Singapore’s 2019 budget features measures aimed at boosting the employment rate of older workers, reducing service sector employers’ reliance on foreign workers and deferring increased foreign worker levy rates for certain sectors.

Key Initiatives

Initiatives include the following:

  • The Special Employment Credit (SEC) will be extended until 31 Dec 2020 — the scheme was due to expire in 2019. The SEC is worth up to 11% of the employees’ monthly wages and is paid to employers hiring workers 55 and over.

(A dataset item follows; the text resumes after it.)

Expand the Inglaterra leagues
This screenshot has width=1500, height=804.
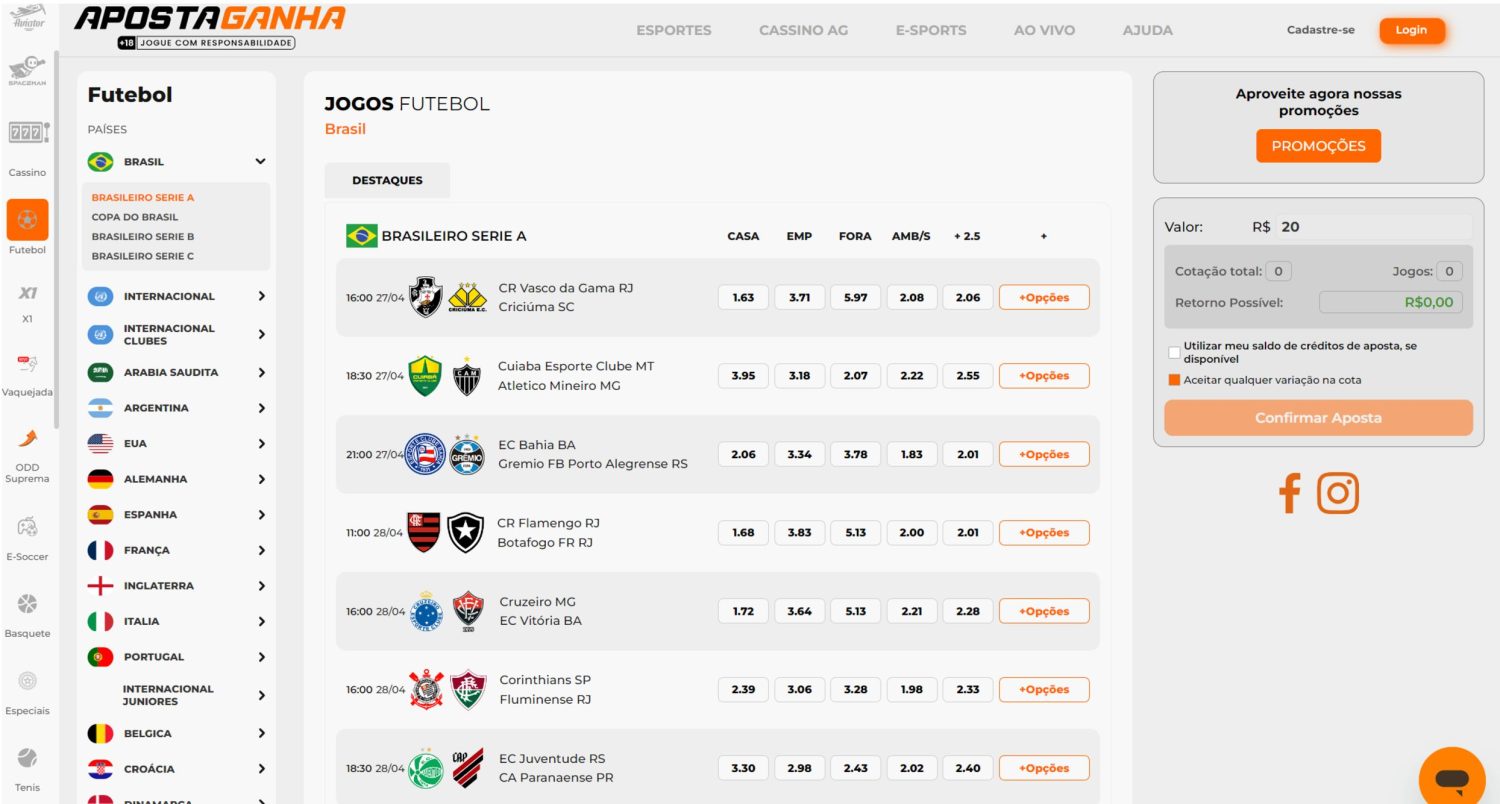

Introduced in 2011 to increase the employability of older Singaporeans, the scheme was enhanced in 2012 to provide continuing support for employers hiring older workers and persons with disabilities.

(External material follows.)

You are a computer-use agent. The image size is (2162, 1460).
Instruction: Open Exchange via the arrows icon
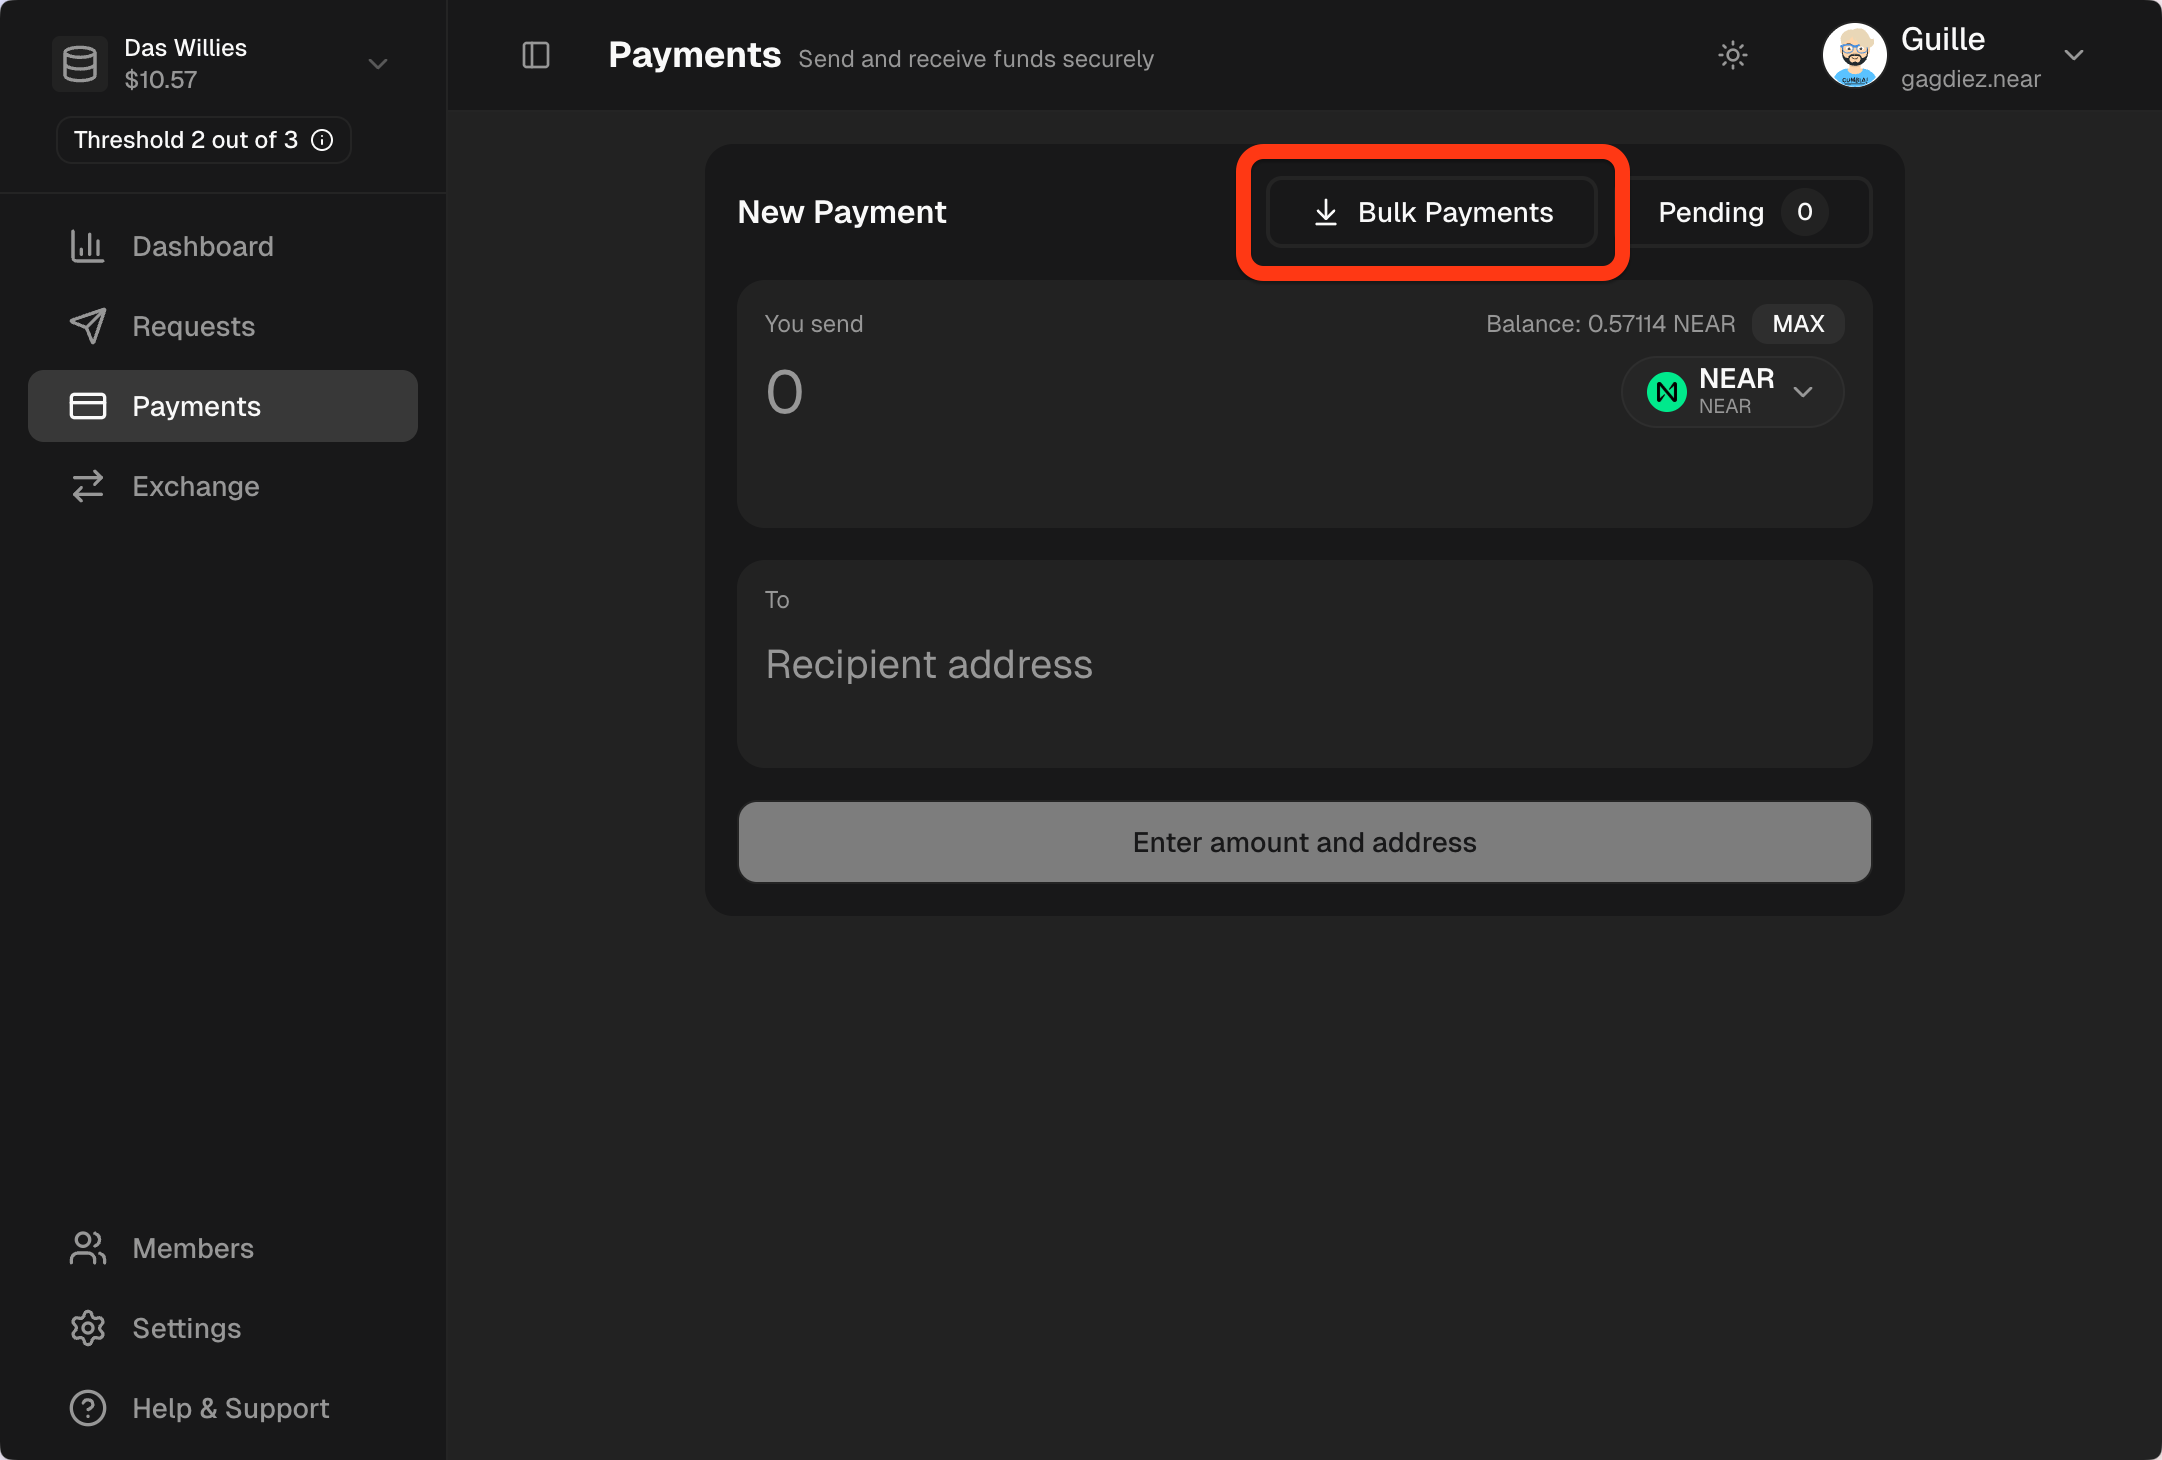[88, 486]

  • The Tripartite Workgroup on Older Workers will study policies impacting older workers, including retirement and re-employment ages and the Central Provident Fund contribution rates. The group was established in 2018 with the aim of reviewing the retirement and re-employment age.
  • Eligible employers can apply for grants (capped at SGD $105,000 per company) under the WorkPro scheme to support flexible working arrangements and policies aimed at accommodating older workers, such as the redesign of workplaces and jobs. Established on 1 Jul 2016, WorkPro encourages employers to implement age-friendly workplaces.
  • A two-step reduction in the Dependency Ratio Ceiling (DRC) applies to the services sector and the S-Pass sub-DRC. The DRC is the permitted ratio of foreigners on work permits or S-Passes to a company’s total workforce. The permitted quota for the services sector will be reduced on 1 Jan 2020 to 38% from 40%, and then to 35% on 1 Jan 2021. The permitted quota for S-Pass sub DRC will be reduced on 1 Jan 2020 to 13% from 15%, and then to 10% on 1 Jan 2021. The quotas for other sectors are unchanged.
  • An increase in the foreign worker levy rates for the marine shipyard and process (petroleum, petrochemicals, specialty chemicals and pharmaceutical products) sectors is delayed one year.